Output the data below line for line, exactly, up to and including the line where "[Twitter] (1121, 1542)" appears.

DATA TO EXAMINE START

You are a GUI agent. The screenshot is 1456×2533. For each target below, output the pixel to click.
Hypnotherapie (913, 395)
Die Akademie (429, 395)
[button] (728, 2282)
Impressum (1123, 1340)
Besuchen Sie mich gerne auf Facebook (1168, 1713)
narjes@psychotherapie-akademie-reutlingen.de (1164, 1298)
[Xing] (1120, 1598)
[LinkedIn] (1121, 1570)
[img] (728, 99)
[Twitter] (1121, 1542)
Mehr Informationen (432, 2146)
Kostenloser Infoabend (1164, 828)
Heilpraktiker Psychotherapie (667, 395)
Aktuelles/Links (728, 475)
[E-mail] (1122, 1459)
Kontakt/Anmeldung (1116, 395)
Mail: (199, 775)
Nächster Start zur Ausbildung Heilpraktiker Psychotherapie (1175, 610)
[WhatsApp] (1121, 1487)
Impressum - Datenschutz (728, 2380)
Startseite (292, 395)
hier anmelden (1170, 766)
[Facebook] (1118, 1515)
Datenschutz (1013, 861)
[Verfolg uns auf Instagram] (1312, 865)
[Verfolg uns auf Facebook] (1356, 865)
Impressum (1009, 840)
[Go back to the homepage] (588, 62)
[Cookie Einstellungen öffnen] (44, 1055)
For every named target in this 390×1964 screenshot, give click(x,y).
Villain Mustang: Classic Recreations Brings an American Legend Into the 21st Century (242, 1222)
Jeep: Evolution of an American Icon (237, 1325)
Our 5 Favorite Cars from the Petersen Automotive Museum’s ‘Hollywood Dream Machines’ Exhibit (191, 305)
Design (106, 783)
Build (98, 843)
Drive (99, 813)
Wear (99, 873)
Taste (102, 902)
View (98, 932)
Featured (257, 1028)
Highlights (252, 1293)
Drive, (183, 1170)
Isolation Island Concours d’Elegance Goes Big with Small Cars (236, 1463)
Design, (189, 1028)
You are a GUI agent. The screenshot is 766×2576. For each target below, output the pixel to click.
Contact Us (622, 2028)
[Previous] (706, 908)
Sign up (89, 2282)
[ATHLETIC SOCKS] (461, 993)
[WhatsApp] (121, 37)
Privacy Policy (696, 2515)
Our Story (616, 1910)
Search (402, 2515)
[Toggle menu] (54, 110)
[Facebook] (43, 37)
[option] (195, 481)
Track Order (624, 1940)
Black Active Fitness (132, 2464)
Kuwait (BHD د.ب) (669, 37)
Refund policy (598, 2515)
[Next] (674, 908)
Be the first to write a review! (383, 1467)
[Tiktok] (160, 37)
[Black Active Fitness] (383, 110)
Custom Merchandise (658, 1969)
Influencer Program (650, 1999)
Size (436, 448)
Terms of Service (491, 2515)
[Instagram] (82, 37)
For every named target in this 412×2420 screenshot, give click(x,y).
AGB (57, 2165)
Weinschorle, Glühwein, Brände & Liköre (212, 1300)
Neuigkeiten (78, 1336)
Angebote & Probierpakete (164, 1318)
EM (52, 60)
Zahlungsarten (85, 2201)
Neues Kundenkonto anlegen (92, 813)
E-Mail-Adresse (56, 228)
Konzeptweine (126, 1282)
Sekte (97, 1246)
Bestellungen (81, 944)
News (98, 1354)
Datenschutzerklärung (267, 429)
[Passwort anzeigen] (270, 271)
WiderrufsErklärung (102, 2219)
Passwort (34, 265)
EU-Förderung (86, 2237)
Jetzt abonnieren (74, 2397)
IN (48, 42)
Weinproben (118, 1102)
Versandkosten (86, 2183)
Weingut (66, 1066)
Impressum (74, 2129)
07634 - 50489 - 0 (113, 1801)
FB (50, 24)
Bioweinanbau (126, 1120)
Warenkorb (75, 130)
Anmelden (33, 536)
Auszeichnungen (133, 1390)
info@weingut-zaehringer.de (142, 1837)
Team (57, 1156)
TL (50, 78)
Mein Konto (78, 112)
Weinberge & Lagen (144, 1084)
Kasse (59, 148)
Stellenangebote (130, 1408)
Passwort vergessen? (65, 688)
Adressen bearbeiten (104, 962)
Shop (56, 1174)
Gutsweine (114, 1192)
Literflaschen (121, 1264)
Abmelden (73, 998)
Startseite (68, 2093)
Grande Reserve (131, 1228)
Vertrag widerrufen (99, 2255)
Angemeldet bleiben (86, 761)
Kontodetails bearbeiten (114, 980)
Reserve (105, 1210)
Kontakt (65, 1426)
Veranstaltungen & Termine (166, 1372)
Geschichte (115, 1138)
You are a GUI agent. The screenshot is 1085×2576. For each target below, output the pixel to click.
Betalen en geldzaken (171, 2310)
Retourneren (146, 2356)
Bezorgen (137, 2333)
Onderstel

DATA TO EXAMINE END

WRITTEN ANSWER:
You are a GUI agent. The screenshot is 1456×2533. For each target below, output the pixel to click.
Hypnotherapie (913, 395)
Die Akademie (429, 395)
[button] (728, 2282)
Impressum (1123, 1340)
Besuchen Sie mich gerne auf Facebook (1168, 1713)
narjes@psychotherapie-akademie-reutlingen.de (1164, 1298)
[Xing] (1120, 1598)
[LinkedIn] (1121, 1570)
[img] (728, 99)
[Twitter] (1121, 1542)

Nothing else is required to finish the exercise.